§ **Excerpted passage**:
***
Being able to set unattainable goals will lead to frustration, a lack of progress and the destruction of your self-confidence. These are the enemies of a career switcher.
- Determine the skills and education you need for your new career. Do you need a new degree? Are you missing technical skills? What soft skills do you need to be effective in the new career you’re aiming for? What do you need in order to transition to the next level? Begin developing the necessary skills as quickly as possible, as this is very often the thing that delays or stalls a career change.
- Do not quit your current role, unless you have a new one confirmed. If you’re in a situation where you don’t have that option, fine (we will deal with that) but if possible, wait until you have another position confirmed before jumping ship. It is always easier to find a job while you have one. You will also appreciate how fast your savings will dissipate once you don’t have a check coming in at the end of the month!
If you’ve lost your job unexpectedly, you may need to consider taking a short-term job until you’ve successfully made your career change. A career switch is rarely impossible, if you have the time, patience and the willingness to do what is required. That being said, you should do what you can to avoid extended periods of doing nothing. Hate your job? Good – use that as motivation to plan and execute your career switch plan as quickly and cleanly as possible.
- From the start, you need to willingly accept that you may have to start at the bottom. Were you sales champ with a corner office at a multinational corporation? Great, but if you want to change to computer programming, you may need to accept a shift to being a lot further down the food-chain. Lateral career changes are rare – the bigger the switch, the more likely that you will need to start at the bottom. You won’t stay there, but you need to be willing to accept it – ego kills a lot of things, including career changes.
***
§ **Supplied data**:
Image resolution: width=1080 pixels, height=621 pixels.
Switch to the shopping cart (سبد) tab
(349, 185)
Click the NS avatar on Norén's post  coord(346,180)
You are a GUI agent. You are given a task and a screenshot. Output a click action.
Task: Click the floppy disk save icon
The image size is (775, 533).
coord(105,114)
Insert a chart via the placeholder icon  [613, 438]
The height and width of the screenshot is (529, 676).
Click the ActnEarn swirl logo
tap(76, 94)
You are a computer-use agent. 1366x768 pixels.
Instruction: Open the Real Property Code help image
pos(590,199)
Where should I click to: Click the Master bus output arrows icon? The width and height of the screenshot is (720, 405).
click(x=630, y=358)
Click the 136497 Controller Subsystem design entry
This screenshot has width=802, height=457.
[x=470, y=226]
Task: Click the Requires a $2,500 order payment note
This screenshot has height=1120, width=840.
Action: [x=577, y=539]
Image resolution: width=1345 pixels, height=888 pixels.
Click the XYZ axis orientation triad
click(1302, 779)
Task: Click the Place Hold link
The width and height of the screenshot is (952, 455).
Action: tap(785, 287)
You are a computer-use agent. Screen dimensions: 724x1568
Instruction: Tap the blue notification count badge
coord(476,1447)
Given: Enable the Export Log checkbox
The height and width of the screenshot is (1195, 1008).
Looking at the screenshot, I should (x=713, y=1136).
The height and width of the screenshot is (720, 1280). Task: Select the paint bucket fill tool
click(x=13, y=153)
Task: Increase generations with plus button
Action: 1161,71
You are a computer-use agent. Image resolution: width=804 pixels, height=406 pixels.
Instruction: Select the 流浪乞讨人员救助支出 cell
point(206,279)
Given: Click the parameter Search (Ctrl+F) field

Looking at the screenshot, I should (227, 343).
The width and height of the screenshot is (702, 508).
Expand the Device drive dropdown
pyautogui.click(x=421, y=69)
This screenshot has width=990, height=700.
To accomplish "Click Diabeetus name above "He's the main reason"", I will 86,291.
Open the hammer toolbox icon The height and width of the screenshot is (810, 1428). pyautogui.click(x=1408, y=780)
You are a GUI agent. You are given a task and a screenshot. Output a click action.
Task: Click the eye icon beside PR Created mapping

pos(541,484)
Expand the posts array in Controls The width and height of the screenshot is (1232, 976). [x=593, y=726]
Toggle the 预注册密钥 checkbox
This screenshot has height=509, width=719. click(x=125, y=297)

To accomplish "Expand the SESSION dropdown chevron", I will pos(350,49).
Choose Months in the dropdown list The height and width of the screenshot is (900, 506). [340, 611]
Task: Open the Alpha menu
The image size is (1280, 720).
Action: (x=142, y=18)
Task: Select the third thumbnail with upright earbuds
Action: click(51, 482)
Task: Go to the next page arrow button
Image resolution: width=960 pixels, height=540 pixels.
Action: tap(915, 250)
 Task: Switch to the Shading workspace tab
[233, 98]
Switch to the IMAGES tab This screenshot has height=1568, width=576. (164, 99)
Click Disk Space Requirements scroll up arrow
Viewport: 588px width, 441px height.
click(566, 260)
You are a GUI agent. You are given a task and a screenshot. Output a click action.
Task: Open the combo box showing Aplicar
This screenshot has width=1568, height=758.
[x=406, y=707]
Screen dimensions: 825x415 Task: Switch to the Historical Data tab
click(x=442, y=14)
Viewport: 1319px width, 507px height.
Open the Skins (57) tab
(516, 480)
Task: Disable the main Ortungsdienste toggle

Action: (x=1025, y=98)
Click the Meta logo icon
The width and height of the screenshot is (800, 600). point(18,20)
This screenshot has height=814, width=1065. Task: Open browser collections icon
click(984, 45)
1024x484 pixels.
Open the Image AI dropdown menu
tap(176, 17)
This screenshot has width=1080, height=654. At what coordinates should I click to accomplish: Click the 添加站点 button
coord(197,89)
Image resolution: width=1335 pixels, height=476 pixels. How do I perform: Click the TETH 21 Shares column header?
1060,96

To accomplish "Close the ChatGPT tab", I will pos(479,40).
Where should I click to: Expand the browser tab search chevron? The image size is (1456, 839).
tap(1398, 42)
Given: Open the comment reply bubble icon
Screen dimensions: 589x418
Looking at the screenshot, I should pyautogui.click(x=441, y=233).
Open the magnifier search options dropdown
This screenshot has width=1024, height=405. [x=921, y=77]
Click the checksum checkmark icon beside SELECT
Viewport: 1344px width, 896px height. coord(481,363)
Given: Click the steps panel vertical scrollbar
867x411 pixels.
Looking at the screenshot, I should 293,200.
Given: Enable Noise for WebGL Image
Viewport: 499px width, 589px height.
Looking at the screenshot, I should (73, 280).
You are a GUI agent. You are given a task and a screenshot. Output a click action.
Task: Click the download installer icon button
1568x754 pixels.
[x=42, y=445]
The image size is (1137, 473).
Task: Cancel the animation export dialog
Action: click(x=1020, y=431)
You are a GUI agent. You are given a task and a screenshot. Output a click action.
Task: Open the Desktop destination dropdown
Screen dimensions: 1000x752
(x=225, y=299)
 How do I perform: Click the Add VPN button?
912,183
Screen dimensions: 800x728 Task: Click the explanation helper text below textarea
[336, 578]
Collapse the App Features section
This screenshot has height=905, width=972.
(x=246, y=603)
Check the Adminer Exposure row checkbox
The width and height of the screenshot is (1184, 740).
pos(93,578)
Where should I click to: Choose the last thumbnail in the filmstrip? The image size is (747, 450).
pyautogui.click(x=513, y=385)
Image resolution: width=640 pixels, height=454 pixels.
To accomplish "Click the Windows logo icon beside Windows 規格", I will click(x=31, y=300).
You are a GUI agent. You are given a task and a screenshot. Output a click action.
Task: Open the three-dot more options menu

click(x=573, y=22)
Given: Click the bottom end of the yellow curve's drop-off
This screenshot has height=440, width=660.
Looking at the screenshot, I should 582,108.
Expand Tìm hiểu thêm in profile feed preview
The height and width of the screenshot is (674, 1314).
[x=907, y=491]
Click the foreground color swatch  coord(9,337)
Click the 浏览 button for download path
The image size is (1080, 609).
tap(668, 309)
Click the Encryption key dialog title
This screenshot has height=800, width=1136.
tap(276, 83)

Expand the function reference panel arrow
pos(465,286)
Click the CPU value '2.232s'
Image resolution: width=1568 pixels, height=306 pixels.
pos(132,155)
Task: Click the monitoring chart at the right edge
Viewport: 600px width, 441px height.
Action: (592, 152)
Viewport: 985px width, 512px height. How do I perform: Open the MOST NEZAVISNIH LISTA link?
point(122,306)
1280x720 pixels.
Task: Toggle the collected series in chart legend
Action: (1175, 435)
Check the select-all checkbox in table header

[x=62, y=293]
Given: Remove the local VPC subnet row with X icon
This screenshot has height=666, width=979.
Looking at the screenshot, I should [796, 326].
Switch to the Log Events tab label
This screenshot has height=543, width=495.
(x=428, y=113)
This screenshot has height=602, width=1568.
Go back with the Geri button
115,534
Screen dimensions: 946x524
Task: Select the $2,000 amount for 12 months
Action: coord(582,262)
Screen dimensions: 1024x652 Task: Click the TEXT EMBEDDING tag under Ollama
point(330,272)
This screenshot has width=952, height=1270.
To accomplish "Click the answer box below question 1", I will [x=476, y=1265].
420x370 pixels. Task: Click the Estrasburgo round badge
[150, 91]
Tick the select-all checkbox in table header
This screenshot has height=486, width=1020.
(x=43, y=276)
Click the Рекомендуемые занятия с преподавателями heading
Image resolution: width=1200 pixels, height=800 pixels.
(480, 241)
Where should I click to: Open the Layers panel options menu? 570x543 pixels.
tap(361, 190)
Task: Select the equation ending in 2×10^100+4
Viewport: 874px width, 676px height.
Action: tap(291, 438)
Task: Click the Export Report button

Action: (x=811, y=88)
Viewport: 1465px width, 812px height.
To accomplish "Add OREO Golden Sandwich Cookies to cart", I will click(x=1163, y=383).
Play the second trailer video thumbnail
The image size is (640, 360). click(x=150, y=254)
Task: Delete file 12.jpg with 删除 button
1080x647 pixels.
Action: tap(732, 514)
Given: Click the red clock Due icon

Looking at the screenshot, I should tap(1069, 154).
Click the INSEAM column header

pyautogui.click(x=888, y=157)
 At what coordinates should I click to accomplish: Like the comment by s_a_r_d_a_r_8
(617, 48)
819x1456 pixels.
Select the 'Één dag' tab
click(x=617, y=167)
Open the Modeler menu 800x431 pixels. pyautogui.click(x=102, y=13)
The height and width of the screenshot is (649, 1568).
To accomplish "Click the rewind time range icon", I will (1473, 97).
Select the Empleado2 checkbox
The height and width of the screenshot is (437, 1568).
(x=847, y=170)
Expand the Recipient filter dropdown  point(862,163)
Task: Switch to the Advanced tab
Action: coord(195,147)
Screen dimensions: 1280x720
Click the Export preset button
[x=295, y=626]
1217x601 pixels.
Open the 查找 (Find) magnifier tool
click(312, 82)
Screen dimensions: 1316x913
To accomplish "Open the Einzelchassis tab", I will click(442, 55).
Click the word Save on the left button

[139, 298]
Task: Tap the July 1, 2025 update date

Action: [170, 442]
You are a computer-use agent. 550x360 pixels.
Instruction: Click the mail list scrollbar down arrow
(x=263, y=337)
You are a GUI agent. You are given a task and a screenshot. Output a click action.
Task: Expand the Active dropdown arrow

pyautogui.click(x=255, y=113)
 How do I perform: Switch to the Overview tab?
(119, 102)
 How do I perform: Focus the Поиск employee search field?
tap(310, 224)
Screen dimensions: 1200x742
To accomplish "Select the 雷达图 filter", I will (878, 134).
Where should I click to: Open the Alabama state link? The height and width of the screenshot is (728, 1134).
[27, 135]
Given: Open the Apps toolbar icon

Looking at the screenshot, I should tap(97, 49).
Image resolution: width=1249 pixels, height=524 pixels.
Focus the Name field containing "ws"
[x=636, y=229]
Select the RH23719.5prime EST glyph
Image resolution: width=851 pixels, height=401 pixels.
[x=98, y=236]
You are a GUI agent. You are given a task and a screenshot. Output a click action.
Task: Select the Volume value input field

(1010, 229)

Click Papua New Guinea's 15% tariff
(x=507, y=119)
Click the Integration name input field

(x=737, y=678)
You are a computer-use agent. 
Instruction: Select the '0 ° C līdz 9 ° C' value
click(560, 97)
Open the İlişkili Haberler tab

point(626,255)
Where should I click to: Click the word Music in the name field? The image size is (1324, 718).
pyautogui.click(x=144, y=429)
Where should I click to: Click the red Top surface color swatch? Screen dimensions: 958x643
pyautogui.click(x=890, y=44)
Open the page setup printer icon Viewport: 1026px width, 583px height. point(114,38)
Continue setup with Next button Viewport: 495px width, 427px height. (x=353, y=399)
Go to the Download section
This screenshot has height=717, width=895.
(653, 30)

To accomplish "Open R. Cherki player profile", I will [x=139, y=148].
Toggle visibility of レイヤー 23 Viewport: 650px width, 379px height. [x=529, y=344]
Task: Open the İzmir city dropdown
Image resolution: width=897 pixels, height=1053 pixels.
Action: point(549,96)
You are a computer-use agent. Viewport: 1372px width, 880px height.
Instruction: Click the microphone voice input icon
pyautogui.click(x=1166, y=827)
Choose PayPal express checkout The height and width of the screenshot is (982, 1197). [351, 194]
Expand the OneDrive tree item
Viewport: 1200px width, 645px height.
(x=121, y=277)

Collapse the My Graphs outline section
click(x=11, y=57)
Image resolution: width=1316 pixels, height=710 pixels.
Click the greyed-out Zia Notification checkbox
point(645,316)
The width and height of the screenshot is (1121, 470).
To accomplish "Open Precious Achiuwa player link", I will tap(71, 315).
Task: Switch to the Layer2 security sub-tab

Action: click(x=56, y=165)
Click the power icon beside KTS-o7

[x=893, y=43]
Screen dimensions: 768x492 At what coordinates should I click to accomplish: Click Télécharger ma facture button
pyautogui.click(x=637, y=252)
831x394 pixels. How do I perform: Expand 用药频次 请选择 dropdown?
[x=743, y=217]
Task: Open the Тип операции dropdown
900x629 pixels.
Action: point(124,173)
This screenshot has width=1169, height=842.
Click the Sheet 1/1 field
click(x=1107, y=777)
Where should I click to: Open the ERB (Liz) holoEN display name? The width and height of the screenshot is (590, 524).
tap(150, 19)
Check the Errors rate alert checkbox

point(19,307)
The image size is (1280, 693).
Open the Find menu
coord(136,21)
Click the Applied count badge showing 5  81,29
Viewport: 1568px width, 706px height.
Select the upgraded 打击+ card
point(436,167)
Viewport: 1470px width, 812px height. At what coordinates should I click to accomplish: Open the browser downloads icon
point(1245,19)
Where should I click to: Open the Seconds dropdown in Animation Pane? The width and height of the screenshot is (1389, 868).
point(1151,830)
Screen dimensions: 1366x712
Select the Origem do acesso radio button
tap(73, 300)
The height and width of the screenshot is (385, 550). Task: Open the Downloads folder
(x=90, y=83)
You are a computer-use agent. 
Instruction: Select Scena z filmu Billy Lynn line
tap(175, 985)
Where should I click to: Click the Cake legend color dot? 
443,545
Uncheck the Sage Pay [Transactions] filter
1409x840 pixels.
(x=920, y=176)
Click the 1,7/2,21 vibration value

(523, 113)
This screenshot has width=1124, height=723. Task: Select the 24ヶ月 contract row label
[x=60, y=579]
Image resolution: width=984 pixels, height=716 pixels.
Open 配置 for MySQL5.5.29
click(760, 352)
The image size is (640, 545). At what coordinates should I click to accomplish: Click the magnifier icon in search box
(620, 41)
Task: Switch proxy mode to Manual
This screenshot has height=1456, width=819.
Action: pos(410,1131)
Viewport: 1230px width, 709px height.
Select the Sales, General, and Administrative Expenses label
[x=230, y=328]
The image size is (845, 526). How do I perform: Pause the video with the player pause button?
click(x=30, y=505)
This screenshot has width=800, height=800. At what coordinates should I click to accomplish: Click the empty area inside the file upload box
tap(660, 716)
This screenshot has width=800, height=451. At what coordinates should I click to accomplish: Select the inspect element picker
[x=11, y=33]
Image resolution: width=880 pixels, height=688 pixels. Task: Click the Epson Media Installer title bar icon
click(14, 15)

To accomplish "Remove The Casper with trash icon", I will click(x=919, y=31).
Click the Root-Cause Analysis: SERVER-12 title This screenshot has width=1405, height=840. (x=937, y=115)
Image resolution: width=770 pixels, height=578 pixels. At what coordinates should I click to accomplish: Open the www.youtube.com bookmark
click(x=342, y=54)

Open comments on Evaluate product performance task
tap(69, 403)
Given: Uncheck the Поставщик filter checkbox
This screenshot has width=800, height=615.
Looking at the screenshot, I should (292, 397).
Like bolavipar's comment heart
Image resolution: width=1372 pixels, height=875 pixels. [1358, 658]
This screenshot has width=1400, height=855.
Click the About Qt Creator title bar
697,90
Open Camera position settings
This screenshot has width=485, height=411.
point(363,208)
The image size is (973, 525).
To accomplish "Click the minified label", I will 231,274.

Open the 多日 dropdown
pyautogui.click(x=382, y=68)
***
§ **About this exercise**:
Reproduce the entire career-change passage word for word. The material is separate from the career-change passage.

§ **Task output**:
Being able to set unattainable goals will lead to frustration, a lack of progress and the destruction of your self-confidence. These are the enemies of a career switcher.
- Determine the skills and education you need for your new career. Do you need a new degree? Are you missing technical skills? What soft skills do you need to be effective in the new career you’re aiming for? What do you need in order to transition to the next level? Begin developing the necessary skills as quickly as possible, as this is very often the thing that delays or stalls a career change.
- Do not quit your current role, unless you have a new one confirmed. If you’re in a situation where you don’t have that option, fine (we will deal with that) but if possible, wait until you have another position confirmed before jumping ship. It is always easier to find a job while you have one. You will also appreciate how fast your savings will dissipate once you don’t have a check coming in at the end of the month!
If you’ve lost your job unexpectedly, you may need to consider taking a short-term job until you’ve successfully made your career change. A career switch is rarely impossible, if you have the time, patience and the willingness to do what is required. That being said, you should do what you can to avoid extended periods of doing nothing. Hate your job? Good – use that as motivation to plan and execute your career switch plan as quickly and cleanly as possible.
- From the start, you need to willingly accept that you may have to start at the bottom. Were you sales champ with a corner office at a multinational corporation? Great, but if you want to change to computer programming, you may need to accept a shift to being a lot further down the food-chain. Lateral career changes are rare – the bigger the switch, the more likely that you will need to start at the bottom. You won’t stay there, but you need to be willing to accept it – ego kills a lot of things, including career changes.